The claim was heard on 28-30 April 2020 using Microsoft Teams.

In making the DCO, the Secretary of State had disagreed with the recommendations of the panel that had carried out an examination of the application under the Planning Act 2008 (“PA 2008”).  The Examining Authority, among other things, considered that there was limited need for the development and that climate change impacts were significant.  The Secretary of State considered that need was a matter established under the relevant national policy statement (EN-1) and should be given “substantial weight”.  She considered that climate change impacts were not sufficient, taken together with other impacts, to outweigh the benefits of the proposal.  She had regard to the Net Zero target for greenhouse gas (“GHG”) emissions (introduced by an amendment to the Climate Change Act 2008 in June 2019) but concluded that there was nothing to suggest that the Drax proposal would lead to a breach of that target.

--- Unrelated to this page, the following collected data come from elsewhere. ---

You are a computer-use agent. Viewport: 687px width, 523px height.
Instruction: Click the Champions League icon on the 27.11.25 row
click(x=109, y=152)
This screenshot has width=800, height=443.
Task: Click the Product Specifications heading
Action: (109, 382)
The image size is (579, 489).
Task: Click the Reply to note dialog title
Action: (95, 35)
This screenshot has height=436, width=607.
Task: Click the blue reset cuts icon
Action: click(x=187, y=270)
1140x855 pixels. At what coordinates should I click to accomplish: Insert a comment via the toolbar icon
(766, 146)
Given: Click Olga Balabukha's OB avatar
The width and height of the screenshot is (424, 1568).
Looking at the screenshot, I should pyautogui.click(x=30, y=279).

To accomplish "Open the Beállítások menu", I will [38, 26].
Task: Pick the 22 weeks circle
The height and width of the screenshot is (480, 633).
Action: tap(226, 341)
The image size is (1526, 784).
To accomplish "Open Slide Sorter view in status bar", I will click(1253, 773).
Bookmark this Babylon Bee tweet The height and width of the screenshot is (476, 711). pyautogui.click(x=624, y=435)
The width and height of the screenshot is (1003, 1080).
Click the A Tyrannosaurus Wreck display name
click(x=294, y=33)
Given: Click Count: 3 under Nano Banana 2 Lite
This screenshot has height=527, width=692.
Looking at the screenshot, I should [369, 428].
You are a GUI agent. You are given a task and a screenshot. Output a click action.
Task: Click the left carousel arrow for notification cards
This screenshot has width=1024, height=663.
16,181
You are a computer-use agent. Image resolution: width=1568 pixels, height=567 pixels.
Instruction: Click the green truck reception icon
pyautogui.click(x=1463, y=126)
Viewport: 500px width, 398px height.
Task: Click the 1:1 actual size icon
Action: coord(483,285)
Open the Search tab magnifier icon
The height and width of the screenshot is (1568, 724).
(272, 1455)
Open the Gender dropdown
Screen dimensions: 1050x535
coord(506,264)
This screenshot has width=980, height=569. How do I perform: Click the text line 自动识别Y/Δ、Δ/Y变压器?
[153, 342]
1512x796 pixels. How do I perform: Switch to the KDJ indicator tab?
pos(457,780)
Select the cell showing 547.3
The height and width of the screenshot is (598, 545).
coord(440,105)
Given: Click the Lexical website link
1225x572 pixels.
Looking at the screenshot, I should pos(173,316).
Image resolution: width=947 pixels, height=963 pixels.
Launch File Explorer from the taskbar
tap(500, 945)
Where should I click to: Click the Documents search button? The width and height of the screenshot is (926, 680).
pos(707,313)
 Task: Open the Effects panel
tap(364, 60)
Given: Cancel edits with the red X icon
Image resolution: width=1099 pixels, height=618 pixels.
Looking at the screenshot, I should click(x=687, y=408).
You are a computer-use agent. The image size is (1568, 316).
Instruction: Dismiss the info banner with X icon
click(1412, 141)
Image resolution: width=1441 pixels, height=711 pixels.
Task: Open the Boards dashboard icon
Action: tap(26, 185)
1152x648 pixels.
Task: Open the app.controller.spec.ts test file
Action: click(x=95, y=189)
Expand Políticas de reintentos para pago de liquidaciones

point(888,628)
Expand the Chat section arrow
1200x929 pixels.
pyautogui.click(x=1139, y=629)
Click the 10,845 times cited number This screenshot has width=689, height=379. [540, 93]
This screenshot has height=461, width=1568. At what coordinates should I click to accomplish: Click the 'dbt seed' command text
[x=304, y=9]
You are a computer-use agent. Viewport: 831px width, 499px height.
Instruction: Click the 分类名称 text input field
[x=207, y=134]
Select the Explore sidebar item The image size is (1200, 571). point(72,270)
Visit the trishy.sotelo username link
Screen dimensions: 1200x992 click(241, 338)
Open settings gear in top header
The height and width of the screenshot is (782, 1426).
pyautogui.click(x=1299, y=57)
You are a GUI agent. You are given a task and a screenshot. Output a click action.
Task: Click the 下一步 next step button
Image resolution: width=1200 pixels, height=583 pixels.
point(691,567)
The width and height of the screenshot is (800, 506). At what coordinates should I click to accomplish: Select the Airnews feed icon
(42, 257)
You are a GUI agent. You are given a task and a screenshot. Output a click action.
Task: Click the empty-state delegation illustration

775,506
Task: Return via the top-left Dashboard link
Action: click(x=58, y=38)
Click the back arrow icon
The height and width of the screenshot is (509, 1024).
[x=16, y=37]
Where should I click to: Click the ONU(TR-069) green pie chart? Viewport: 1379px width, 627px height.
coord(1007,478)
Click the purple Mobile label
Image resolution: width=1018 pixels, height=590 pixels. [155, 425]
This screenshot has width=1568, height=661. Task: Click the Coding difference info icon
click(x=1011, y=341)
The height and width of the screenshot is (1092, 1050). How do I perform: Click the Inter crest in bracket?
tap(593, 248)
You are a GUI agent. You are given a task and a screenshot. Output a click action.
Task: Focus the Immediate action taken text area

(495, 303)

The claim proceeded on eight grounds.  By way of very brief summary, the Judge held on each:

  • Grounds 1 and 2: the Secretary of State properly interpreted national policy in EN-1 as establishing that “substantial weight” be given to the need for fossil fuel energy projects that are “carbon capture ready”; the reasons in the decision letter adequately explained why the Secretary of State took a different view from the Examining Authority;
  • Ground 3: EN-1 states that CO2 emissions from a proposed energy NSIP do not provide a reason for refusing a DCO application but neither EN-1 nor EN-2 treats GHG emissions as an irrelevant consideration in a DCO application or as a disbenefit to which no weight may be given; the Secretary of State’s interpretation of the policy was correct;;
  • Ground 4: the Secretary of State was entitled to rely upon the policy in EN-1 and EN-2 in carrying out the balancing exercise under PA 2008 s.104(7) and these policies did not preclude the possibility of giving greater weight to GHG emissions in the balancing exercise, so long as GHGs were not treated as a freestanding reason for refusal;
  • Ground 5: the assessment of whether or not it was “economically feasible” to retrofit plant to capture CO2 and transport it to storage sites under Reg.2(2) of the Carbon Capture Readiness (Electricity Generating Stations) Regulations 2013 was legally adequate;
  • Ground 6: the Secretary of State complied with Reg.21(1)(d) of the Infrastructure Planning (Environmental Impact Assessment) Regulations 2017 that required her to consider whether it is appropriate to impose monitoring measures, and was entitled to rely upon the monitoring of greenhouse gas emissions required under Greenhouse Gas Emissions Trading Scheme Regulations 2012;
  • Ground 7A: there was no requirement as a matter of fairness for the Secretary of State to refer a post-Examination submission on Net Zero prepared by the applicant to ClientEarth before determining the application because (i) the submission was not taken into account by the Secretary of State and in any event (ii) ClientEarth suffered no prejudice as the arguments it would have made related to the merits of policy and would have been disregarded under PA 2008 s.106(1);
  • Ground 8: the Secretary of State adequately addressed the Net Zero target in the decision letter and was, as a matter of judgment, entitled to rely upon other mechanisms outside the planning system, such as electricity market reform and emissions trading, to control emissions from fossil fuel electricity generation when potential pathways are drawn up to help achieve the Net Zero target, consistently with the policies in EN-1.

The Judge also rejected an application by the Claimant to amend the claim to add a ground 7B that the failure of the Secretary of State to consult the parties on the Net Zero target caused procedural unfairness.

The Judgment covers important issues of public and environmental law, and of energy and climate policy.  It is available here.

Gregory Jones QC and Merrow Golden appeared for ClientEarth.

Andrew Tait QC and Ned Westaway appeared for the Secretary of State.

Mark Westmoreland Smith appeared for Drax Power Ltd.